All these concepts—Bayesian priors, maximizing the likelihood—sound super principled and not at all arbitrary. There’s not a log in sight.
Yet MLE minimizes the KL divergence between the real distribution $\tilde f$ and $f_\theta(x)$, i.e., it minimizes
$$ KL(\tilde f \parallel f_\theta)  = \int_{-\infty}^{+\infty} \tilde f(x) \left[ \log \tilde f(x) - \log f_\theta(x) \right] \, dx $$
Woah—where did these logs come from? Why KL divergence in particular?
Why, for example, does minimizing a different divergence not correspond to the super principled and motivated concepts of Bayesian posteriors and maximizing likelihood above?
There seems to be something special about KL divergence and/or logs in this context. Of course, we can throw our hands in the air and say that’s just how the math is. But I suspect there might be some deeper intuition or connections to uncover.
 A: Use of logarithms in calculations like this comes from information theory.  In the particular case of the KL divergence, the measure can be interpreted as the relative information of two distributions:
$$\begin{equation} \begin{aligned}
KL(\tilde{f} \parallel f_\theta) 
&= \int \limits_{-\infty}^\infty \tilde{f}(x) (\log \tilde{f}(x) - \log f_\theta (x)) \ dx \\[6pt]
&= \Bigg( \underbrace{- \int \limits_{-\infty}^\infty \tilde{f}(x) \log f_\theta(x) \ dx}_{H(\tilde{f}, f_\theta)} \Bigg)  - \Bigg( \underbrace{- \int \limits_{-\infty}^\infty \tilde{f}(x) \log \tilde{f}(x) \ dx}_{H(\tilde{f})} \Bigg), \\[6pt]
\end{aligned} \end{equation}$$
where $H(\tilde{f})$ is the entropy of $\tilde{f}$ and $H(\tilde{f}, f_\theta)$ is the cross-entropy of the $\tilde{f}$ and $f_\theta$.  Entropy can be regarded as measures of the average rate of produced by a density (thought cross-entropy is a bit more complicated).  Minimising the KL divergence for a fixed value $\tilde{f}$ (as in the problem you mention) is equivalent to minimising the cross-entropy, and so this optimisation can be given an information-theoretic interpretation.
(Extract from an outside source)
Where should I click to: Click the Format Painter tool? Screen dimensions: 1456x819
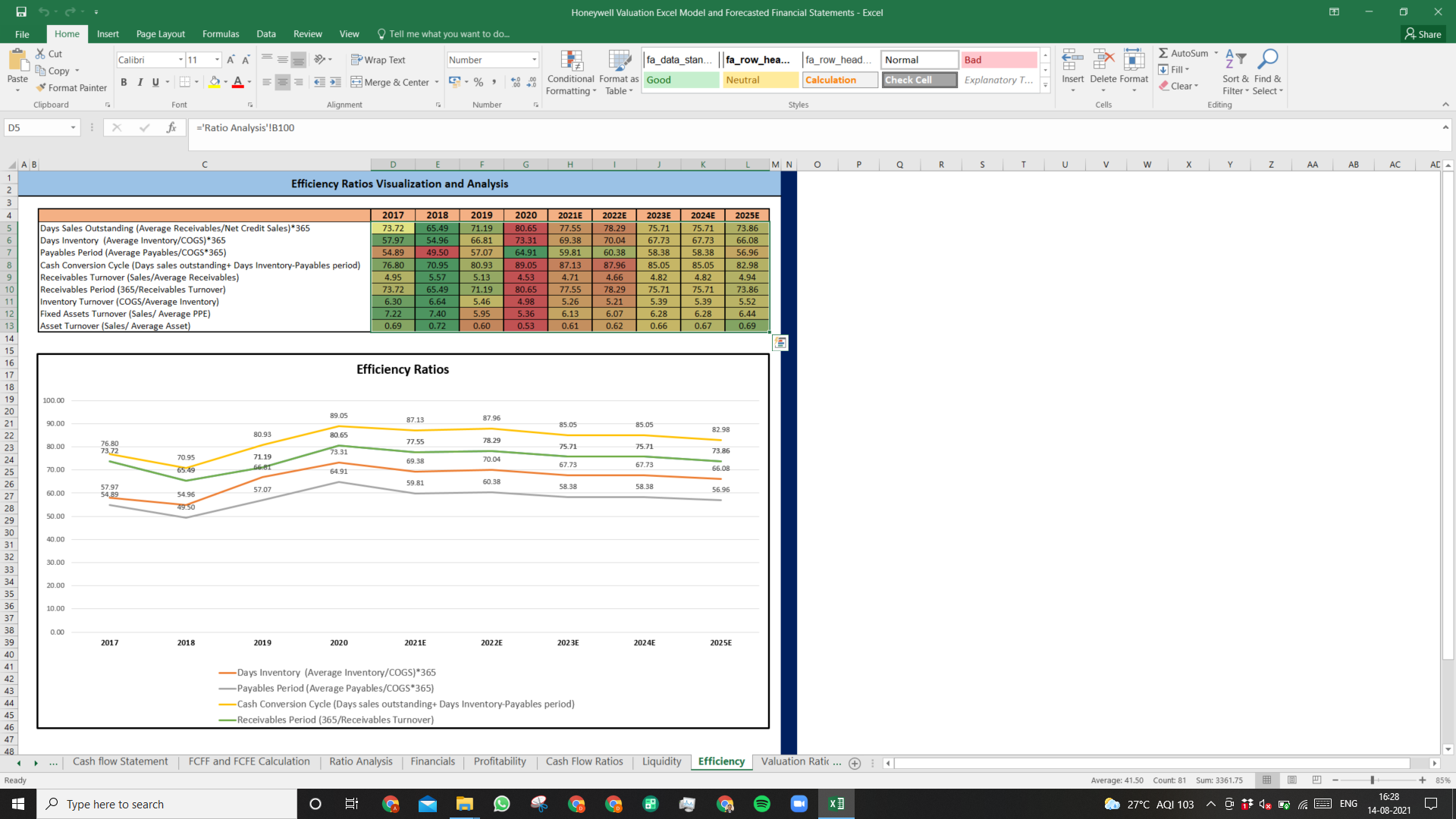[x=71, y=88]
It is not possible for me to give a good account of information theory, and the properties of information measures, in a short post.  However, I would recommend having a look at the field, as it has close connections to statistics.  Many statistical measures involving integrals and sums over logarithms of densities are simple combinations of standard information measures used in measure theory, and in such cases, they can be given interpretations in terms of the underlying levels of information in various densities, etc.